## Extract to read

◇ ◇ ◇ ◇ ◇

# Annual Bonus Payment but Thinking of Leaving



## daveco23 (9 May 2005)

My company pays a yearly bonus based on the year april 1 2004 to march 31 2005. I have worked at this comapny for that year and have been told how much I can expect to recieve when the bonus is paid, which is sometime in June. (Am a permanent employee)
My dilema is that I may be leaving to join another company (Nothing definite - have not given notice yet)  before this bonus is paid to me, which may be as late as end june, for the year worked 01/04/2004 - 31/03/2005.
The HR website states if I leave before the bonus is paid I am not entitled to it, even though I ahcieved the relevent targets for the year in question.
Is this legal? It is not stated on my employment contract, just on the HR Website


----------



## legend99 (9 May 2005)

Could you either hang on to get the payment and give notice next day....I know it would cause bitterness, but not as bitter as you'll be if you leave it behind
OR
could you explain it to the potential new place and see if they will match the amount, or else let you stay to collect the bonus?


----------



## daveco23 (9 May 2005)

Hi Legend 99,
Thanks - Just examining worst case scenario, plus looking to see if there is any legislation that forbids comapnies from doing this?


----------



## 90210 (12 May 2005)

I would not bother , there is no legislation to counter your situation.

It is down to your contract and what that details about your bonus and entitlements although the HR website is company policy and a written copy of this should be attainable, how much are you talking about anyway ?

If you leave they will most probably not pay you the bonus but to be honest if it is for the year in question it seems that they could not (logically) deny you this bonus.
You have worked the year , reached a target and have an estimate of your bonus. How much notice do you have to give , 1 month is well into June


----------



## MonsieurBond (12 May 2005)

90210 said:
			
		

> I would not bother , there is no legislation to counter your situation.
> 
> It is down to your contract and what that details about your bonus and entitlements although the HR website is company policy and a written copy of this should be attainable, how much are you talking about anyway ?
> 
> ...


 
 Many I.T. and financial services companies take the view that an annual bonus is a "retention" bonus and as such do not pay it if you hand in your notice shortly prior to actually receiving the bonus even when you know how much the bonus will be.

I agree with Legend 99's suggestion below about trying to get the new co. to match the bonus - I know of people that pulled this off.

You don't really want to hand in notice one day after receiving your bonus and p1ss off your existing employer - Dublin / Ireland is a very small place.


----------



## RainyDay (12 May 2005)

◇ ◇ ◇ ◇ ◇

## Record extracts
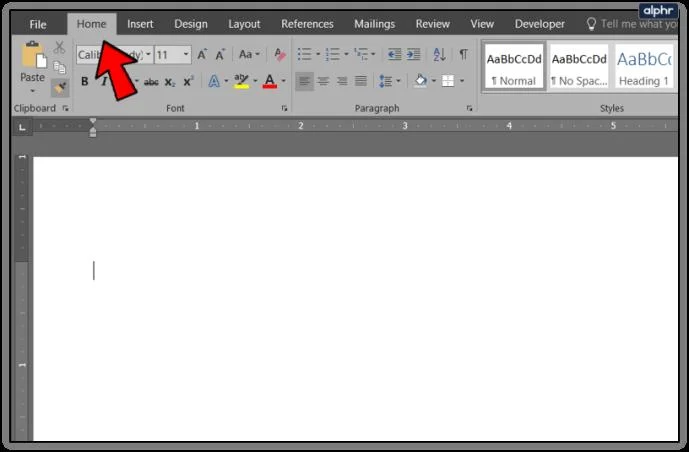Screen dimensions: 689x452
Task: Click the Grow Font Size icon
Action: 202,54
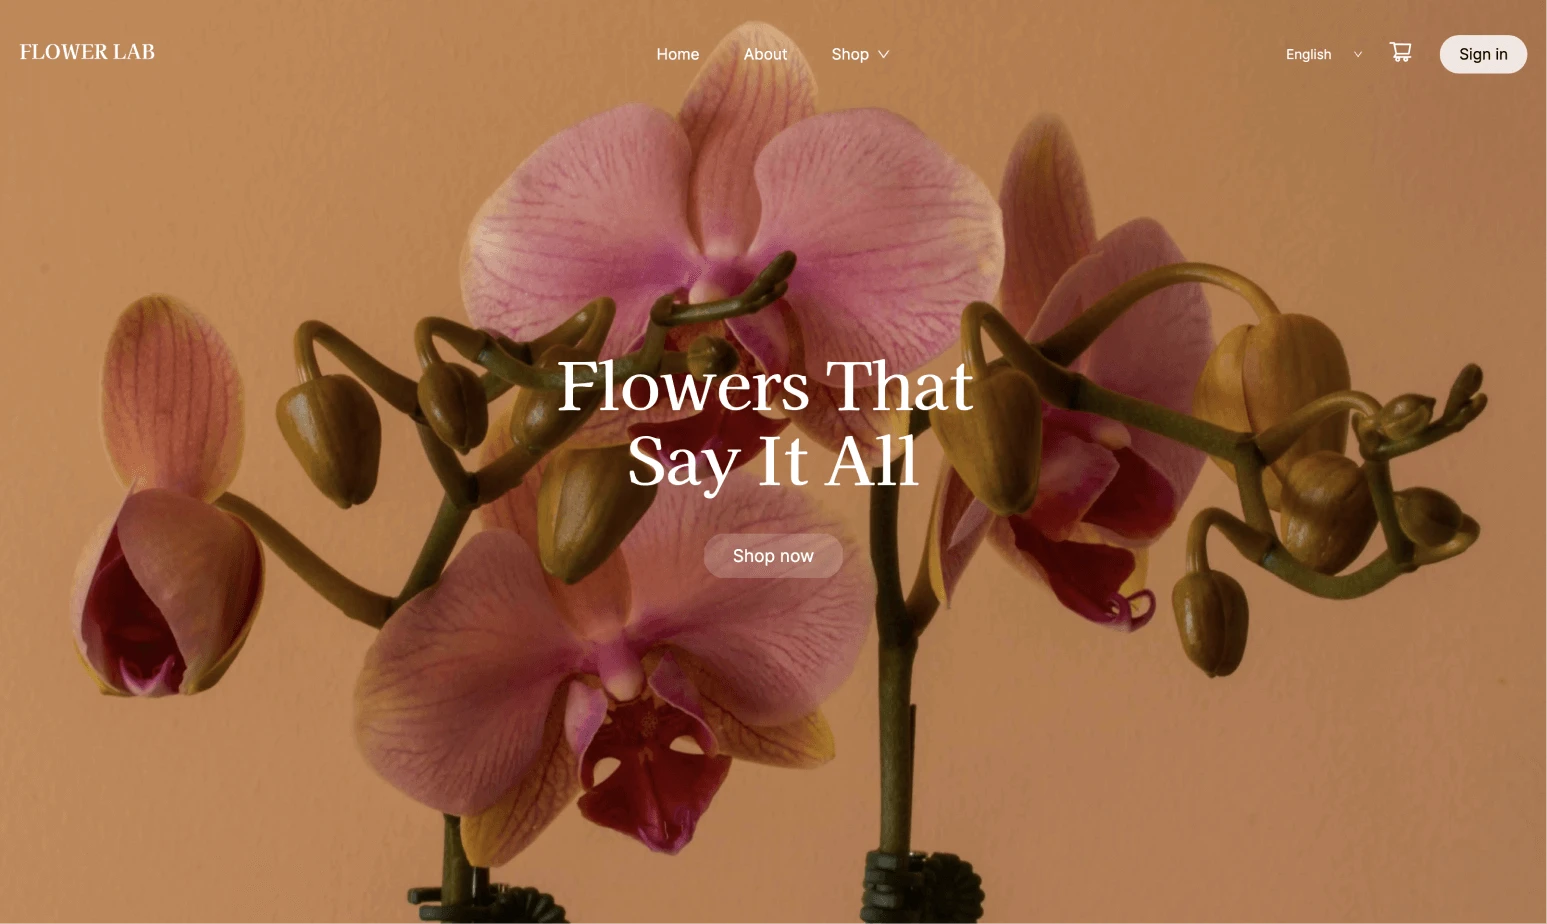Click the Sign in button
The image size is (1547, 924).
(x=1483, y=54)
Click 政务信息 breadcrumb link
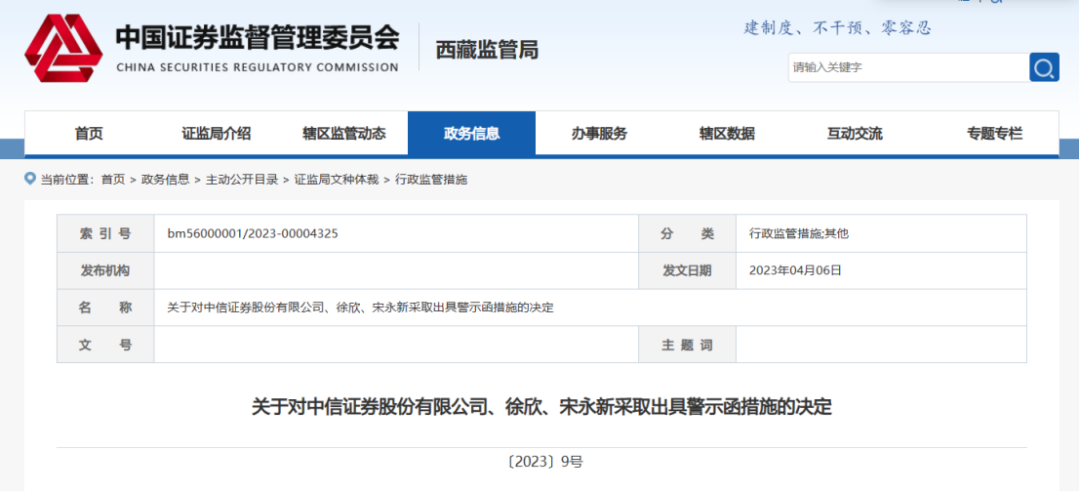The image size is (1080, 492). 165,180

◇ ◇ ◇ ◇ ◇

## Aim 1
In the forum thread about the annual bonus, what period does the bonus cover?
## Aim 2
List every distinct username that heads a post in the forum thread about the annual bonus.

## Worked solution 1
April 1, 2004 to March 31, 2005.

## Worked solution 2
daveco23, legend99, 90210, MonsieurBond, RainyDay